Guest Speakers and subjects:
- Farah Al Shanik, Clemson University - Equivalence Terms for Text Search Bundle
Text Search Bundle (TSB) is an open source project for searching on XML text documents & contains many subtasks, one being equivalence terms. We can consider equivalence terms as strong synonyms for TSB. Several term equivalences: initialism, abbreviation, synonyms & similarity based on context.
We used HPCC Systems to develop a Text search tool via Moby thesaurus to return a set of synonyms, word2vec algorithm to return similar words, then built a dataset for
state names & its abbreviation to return the set of related documents while improving the initialism for TSB to find strings with or without the punctuation.
Farah Alshanik is a Ph.D. student of computer science in Clemson University. She received her B.S from Jordan University of Science and Technology. She is working with Dr.Amy Apon as a Research Assistance in Data Intensive Computing Ecosystems (DICE) Lab. Her interest is focused on applying high performance computing to machine learning problems.
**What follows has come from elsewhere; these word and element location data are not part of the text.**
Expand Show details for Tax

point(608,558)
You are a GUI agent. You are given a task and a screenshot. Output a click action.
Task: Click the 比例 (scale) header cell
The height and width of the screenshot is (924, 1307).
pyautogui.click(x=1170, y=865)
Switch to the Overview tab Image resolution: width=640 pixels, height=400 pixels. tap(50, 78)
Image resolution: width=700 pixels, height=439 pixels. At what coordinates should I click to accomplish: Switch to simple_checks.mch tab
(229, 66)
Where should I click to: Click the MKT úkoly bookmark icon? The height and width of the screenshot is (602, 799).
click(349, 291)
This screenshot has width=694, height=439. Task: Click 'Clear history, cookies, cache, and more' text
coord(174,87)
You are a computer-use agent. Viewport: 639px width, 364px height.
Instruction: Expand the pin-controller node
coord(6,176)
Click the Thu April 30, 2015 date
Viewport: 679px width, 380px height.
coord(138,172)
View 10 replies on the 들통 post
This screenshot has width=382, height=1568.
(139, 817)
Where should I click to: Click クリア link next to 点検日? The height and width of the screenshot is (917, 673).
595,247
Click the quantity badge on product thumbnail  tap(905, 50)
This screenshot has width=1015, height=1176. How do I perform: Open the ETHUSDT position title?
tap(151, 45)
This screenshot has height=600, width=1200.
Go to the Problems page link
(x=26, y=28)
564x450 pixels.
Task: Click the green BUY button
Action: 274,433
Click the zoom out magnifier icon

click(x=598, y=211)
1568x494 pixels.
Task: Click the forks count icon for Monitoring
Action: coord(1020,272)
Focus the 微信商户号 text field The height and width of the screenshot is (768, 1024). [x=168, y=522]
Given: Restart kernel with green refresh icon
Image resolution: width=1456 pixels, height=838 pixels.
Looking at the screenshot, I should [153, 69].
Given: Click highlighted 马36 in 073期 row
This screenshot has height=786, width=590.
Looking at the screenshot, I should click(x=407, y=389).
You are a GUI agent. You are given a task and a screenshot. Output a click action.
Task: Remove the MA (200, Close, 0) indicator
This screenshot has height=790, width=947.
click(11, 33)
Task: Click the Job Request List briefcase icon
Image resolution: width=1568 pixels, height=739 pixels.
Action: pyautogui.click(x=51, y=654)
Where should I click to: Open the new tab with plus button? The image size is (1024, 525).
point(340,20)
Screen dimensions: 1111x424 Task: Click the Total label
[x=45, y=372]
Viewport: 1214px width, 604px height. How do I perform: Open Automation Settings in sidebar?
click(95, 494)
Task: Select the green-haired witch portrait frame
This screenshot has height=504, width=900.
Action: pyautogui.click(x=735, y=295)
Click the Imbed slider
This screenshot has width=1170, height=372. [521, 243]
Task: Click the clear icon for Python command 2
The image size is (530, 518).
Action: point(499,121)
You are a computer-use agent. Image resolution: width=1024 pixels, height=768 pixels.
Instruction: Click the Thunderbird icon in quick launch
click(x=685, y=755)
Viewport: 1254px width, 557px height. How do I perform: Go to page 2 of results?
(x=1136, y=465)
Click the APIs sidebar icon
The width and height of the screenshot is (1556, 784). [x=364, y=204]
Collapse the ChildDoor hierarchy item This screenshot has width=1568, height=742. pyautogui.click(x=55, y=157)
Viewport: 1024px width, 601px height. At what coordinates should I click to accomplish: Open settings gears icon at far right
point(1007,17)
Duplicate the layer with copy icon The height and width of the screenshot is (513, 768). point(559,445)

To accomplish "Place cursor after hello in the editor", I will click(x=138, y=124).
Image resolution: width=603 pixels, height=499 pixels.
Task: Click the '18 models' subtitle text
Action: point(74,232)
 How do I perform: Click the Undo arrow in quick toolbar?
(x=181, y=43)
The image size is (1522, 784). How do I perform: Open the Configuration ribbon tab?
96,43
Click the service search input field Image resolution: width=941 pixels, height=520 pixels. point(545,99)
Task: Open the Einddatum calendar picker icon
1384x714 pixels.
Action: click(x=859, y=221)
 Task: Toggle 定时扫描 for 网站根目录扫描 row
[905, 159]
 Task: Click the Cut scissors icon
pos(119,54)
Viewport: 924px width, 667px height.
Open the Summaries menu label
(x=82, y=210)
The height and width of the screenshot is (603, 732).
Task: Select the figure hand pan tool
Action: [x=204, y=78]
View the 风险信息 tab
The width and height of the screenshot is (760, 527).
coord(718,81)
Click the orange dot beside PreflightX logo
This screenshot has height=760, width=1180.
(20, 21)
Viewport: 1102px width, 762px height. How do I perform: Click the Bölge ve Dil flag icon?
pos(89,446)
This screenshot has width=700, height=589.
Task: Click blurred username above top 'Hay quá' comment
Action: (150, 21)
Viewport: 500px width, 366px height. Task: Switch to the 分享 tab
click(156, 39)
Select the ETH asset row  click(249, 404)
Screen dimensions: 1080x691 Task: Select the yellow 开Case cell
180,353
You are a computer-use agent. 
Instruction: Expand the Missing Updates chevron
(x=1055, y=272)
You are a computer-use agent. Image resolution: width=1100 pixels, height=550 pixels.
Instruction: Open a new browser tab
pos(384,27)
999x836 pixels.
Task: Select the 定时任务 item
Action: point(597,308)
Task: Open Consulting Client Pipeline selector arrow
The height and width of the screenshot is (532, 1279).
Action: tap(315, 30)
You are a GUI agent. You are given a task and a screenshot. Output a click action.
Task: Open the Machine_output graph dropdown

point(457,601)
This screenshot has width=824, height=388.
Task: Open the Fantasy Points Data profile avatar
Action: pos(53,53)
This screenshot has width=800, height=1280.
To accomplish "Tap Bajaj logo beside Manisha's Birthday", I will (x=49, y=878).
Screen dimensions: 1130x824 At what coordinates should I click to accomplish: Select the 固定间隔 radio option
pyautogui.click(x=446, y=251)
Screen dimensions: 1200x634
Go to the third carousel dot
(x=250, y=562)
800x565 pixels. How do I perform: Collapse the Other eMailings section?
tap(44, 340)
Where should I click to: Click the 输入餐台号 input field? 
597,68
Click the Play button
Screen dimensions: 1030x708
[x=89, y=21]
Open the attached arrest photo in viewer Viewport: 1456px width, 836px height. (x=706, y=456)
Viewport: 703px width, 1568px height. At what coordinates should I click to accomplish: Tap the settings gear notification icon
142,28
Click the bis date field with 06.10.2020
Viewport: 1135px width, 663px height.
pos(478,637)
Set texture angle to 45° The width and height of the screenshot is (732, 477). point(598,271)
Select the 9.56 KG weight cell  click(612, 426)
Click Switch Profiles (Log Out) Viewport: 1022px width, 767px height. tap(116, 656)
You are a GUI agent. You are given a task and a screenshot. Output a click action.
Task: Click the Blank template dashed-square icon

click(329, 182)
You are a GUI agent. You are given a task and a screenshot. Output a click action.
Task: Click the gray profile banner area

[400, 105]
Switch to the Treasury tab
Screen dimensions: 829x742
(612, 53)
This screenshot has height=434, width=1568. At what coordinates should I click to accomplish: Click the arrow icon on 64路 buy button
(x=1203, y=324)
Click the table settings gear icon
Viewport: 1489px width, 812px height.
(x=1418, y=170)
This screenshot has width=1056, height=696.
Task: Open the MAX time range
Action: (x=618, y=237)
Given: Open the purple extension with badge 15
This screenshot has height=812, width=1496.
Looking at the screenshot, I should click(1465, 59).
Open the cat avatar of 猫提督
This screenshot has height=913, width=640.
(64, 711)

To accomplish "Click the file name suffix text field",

- Soukaina Filali, Georgia State University - Fraud Detection on Transactional Data using a Time Series Mining Approach
The project consists of detecting fraudulent pre-paid cards from non-fraudulent ones using mined patterns on their respective historical bank transactions data. There are numerous types of card programs, each of which comes with different fraud risk levels. Every fraud category has representative patterns that a human manually monitors on a daily basis. The goal here is to combine the domain expert engineered features with time series shapelets mining techniques to provide an automated fraud detection solution, which can potentially help in early fraud detection.
Soukaina Filali Boubrahimi is a 3rd year PhD student in the department of computer science at Georgia State University and research assistant member of the data mining lab at GSU under the supervision of Dr. Rafal Angryk. In this talk, Soukaina will talk about the fraud detection project using time series data mining approach she worked on during her internship. Her research interest is on time series data mining (classification, clustering...). She has publications on the topic in IEEE Big Data, IEEE DSAA, DEXA and the applied APJs journal. Soukaina received a Master in Science in Software Engineering and a Bachelor in Computer science from Al Akhawayn University(AUI) in Ifrane, Morocco.
- Lily Xu, Clemson University & Gus Reyna, LexisNexis Risk Solutions - Using HPCC Systems ML to Map Thousands of Violation Descriptions to Standard Violation Codes
There is a challenge of incorporating public records data into business processes given disparate descriptions across states for similar events, and then finding a standard that gives one consistent meaning for use. This session tells the story of how the HPCC Systems Machine Learning addressed the problem of mapping thousands of disparate public record data descriptions to a corresponding set of standard codes and the future direction for this approach.
Lili Xu is a PhD candidate from DICE lab directed by Dr. Apon in the school of computing of Clemson University. It’s her third time interning in HPCC Systems team working on machine learning applications. Her research area is machine learning, natural language processing and high performance computing. She can speak only three language but she can program more than three languages.
Gus Reyna is a Director with LexisNexis Risk Solutions where he leads the engineering team for the Motor Vehicle Report (MVR) data products. He has been working at LexisNexis for 9 years building data solutions on the HPCC Systems platform.